A Santa Claus Rally occurs when stocks rise during the final week of December and January's first two trading days. Its precise reason has never been fully explained; hypotheses vary from year-end tax considerations to people using their large bonuses to invest in equities.

However, as TheStreet's historical market data analyst Mark Hulbert notes, the evidence supports the significant likelihood of a Santa Claus Rally.

According to Hulbert, since 1896, the Dow Jones Industrial Average has returned 2.5 percent on average in November and December. This is more than the 1.3 percent average gain over the previous two months.

It won't be unexpected if there isn't a Santa Claus Rally this year. Since Black Friday, stocks have experienced dramatic swings due to increased fears about the Omicron variant and concerns about peak liquidity as the Fed plans to cut its asset purchases. Despite a solid two-day comeback this week, the S&P 500 is still off more than 1% from its November 18 peak. Tesla, which is down 15% from its November 4 high, is one of the few high-flying tech equities with sluggish buying. Salesforce's stock has dropped 13% since its peak on November 8.

Suttmeier of BofA believes that the stage is being set for a mixed start to 2022.

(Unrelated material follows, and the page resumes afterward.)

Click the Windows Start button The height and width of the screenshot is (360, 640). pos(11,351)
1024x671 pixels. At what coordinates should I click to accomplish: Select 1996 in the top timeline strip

"The cyclical market for U.S. equities from the 2020 COVID-19 level, in our opinion, is showing signals of wear and tear. This puts the year 2022 in doubt. Bullish breakouts across indices and indicators in late 2020 confirmed a solid cyclical bull market and the possibility for the March 2020 surge to continue. Late 2021, on the other hand, is a far distance from where the technicals were a year ago. Many indicators spanning breadth, volume, credit, and financial circumstances have matured signals as we approach 2022, indicating a bearish fall,” Suttmeier warns.